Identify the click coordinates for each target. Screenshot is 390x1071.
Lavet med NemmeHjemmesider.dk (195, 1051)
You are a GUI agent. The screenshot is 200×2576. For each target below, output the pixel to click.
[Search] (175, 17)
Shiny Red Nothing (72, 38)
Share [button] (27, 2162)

• • • • • • •

> **TASK REQUIREMENTS**
Every line of the listing is to be returned unchanged.

> **SOLVED PROBLEM**
Identify the click coordinates for each target. Screenshot is 390x1071.
Lavet med NemmeHjemmesider.dk (195, 1051)
You are a GUI agent. The screenshot is 200×2576. For each target below, output the pixel to click.
[Search] (175, 17)
Shiny Red Nothing (72, 38)
Share [button] (27, 2162)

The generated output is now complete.